FIFA’s sponsors must challenge soccer's world governing body over human rights abuses at the 2022 World Cup construction sites in Qatar, pressure group New FIFA Now and international workers’ unions said on Monday.
New FIFA Now will work alongside the International Trade Union Confederation (ITUC) and UK Trade Union Congress-backed group PlayFair Qatar to rally FIFA’s official sponsors over the rights of workers employed on World Cup construction sites.
Jaimie Fuller, chairman of Swiss-based sportswear company SKINS, the "official non-sponsor" of FIFA, said on Monday he had written to eight of the governing body’s sponsors -- Adidas, Gazprom, Hyundai, Kia, McDonalds, Budweiser, Coca-Cola and Visa.
In the letters, Fuller accused the sponsors of "contravening their own values and principles" by contributing significant sums of money to FIFA and thereby providing "implicit support" for working practices and conditions in Qatar.

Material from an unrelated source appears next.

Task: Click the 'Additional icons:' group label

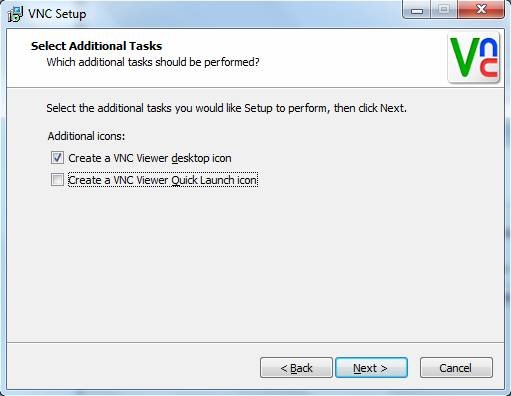Action: tap(86, 136)
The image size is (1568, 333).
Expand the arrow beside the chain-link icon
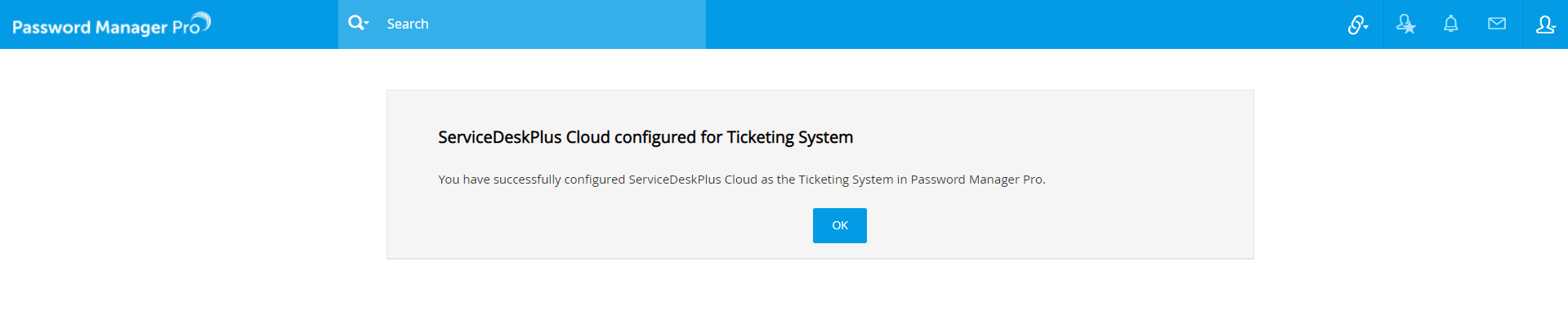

“We are calling on these sponsors to stand up and do the right thing,” Fuller added at a presentation in London where he showed footage of working conditions he obtained after being smuggled into several workers’ labour camps in Qatar.
“We are demanding that these sponsors come and distance themselves from what’s been going on.
“We don’t want sponsors to withdraw their support from FIFA, we don’t want them to take their sponsorship away, we don’t want them to take their money away.
“But we do want them to use the power of their money to get reform done.”
FIFA was not immediately available to comment.